EXERCISE BRIEF
Copy exactly, and only, the lines from the line containing "Viewport: 1024px width, 544px height." through the last line of the records below, both included, and leave out any pictures.

------------------------------------------------------------

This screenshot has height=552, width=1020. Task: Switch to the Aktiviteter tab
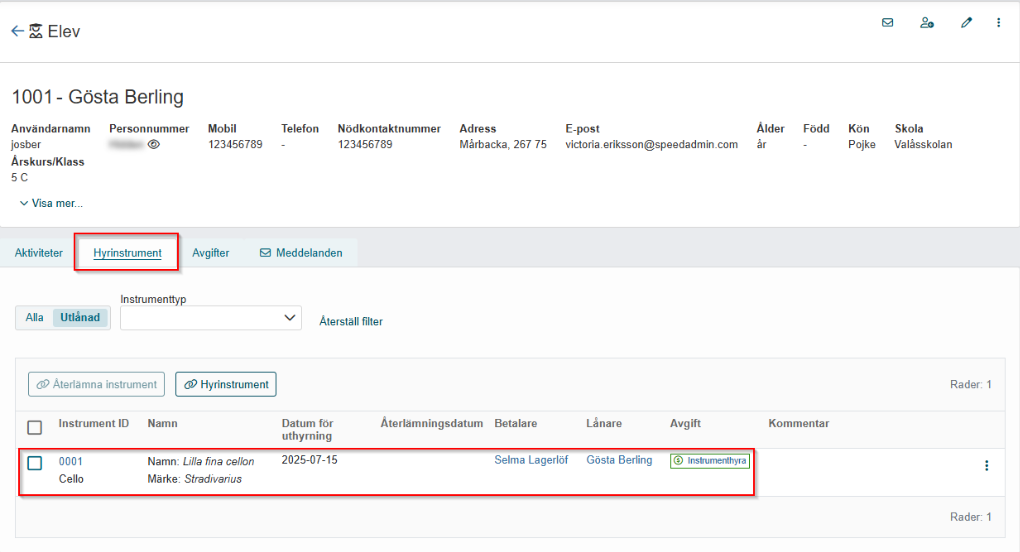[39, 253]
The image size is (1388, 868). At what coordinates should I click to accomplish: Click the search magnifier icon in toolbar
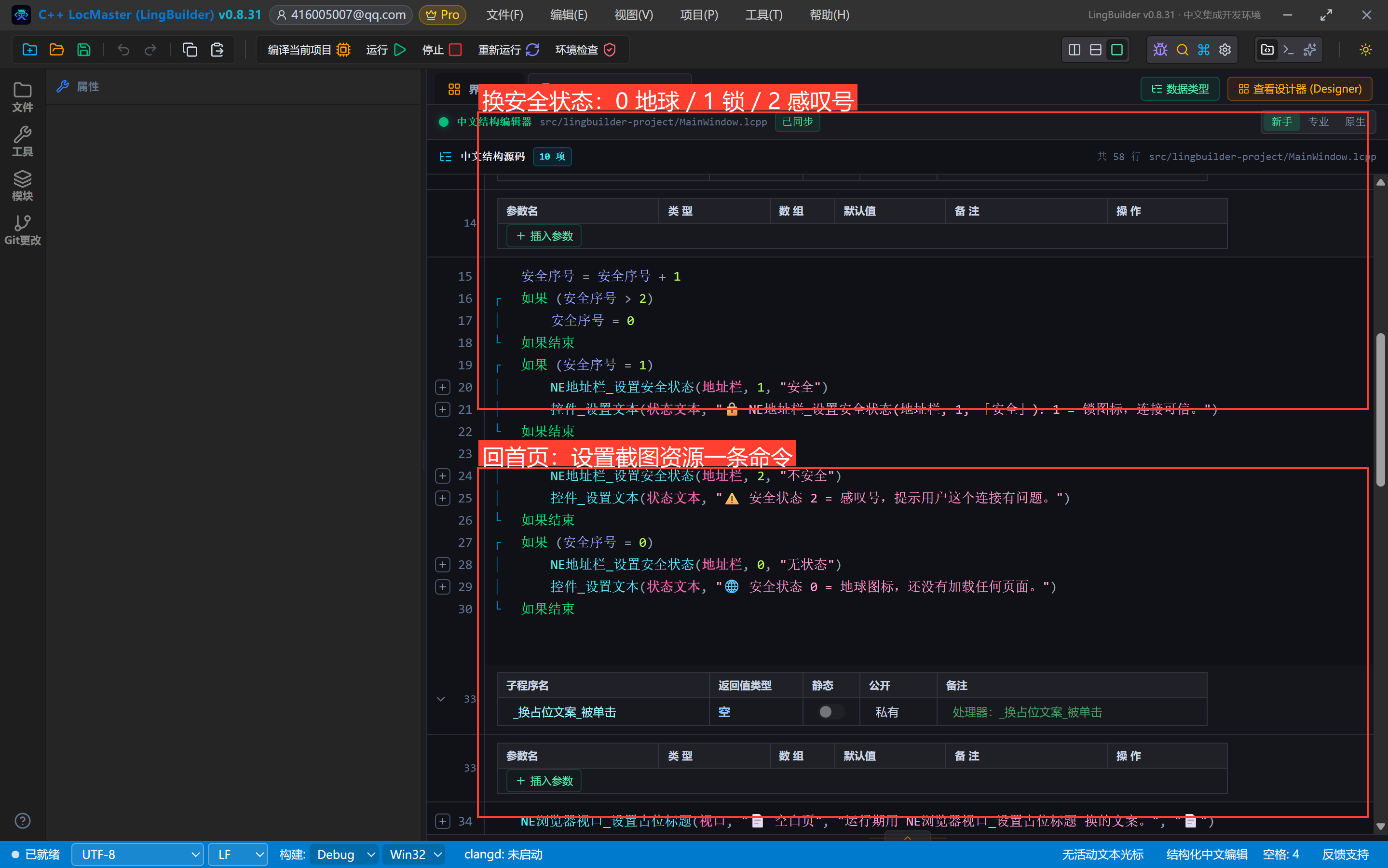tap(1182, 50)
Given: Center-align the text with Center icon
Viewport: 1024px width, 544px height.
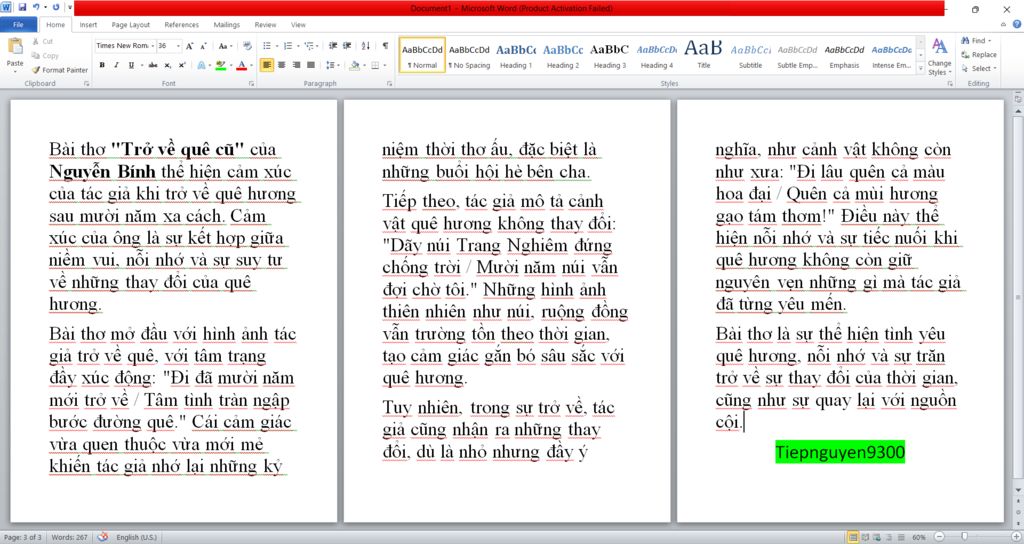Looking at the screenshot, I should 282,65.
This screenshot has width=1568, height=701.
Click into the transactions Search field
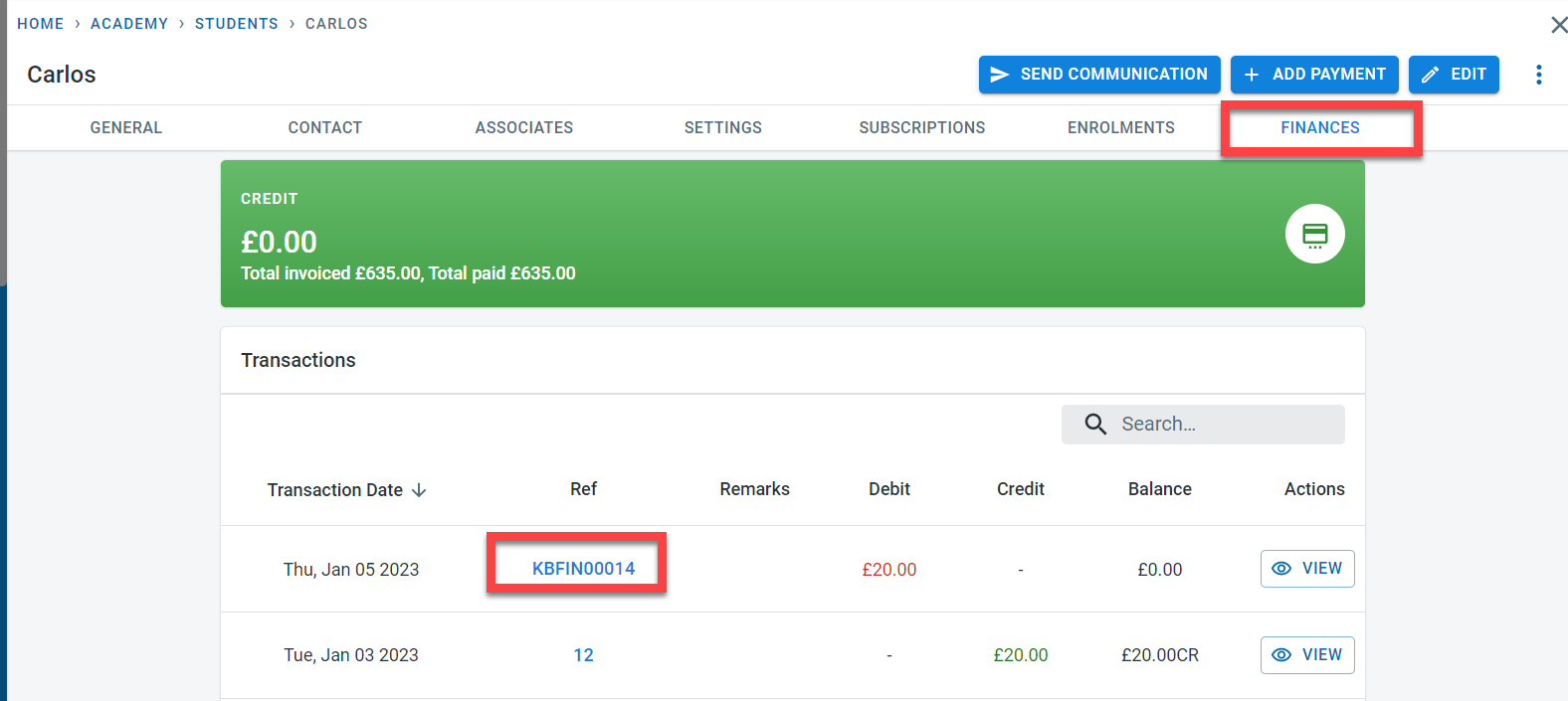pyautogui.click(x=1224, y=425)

------------------------------------------------------------

REPLY TO THE TASK
Viewport: 1024px width, 544px height.
Looking at the screenshot, I should 282,65.
This screenshot has width=1568, height=701.
Click into the transactions Search field
pyautogui.click(x=1224, y=425)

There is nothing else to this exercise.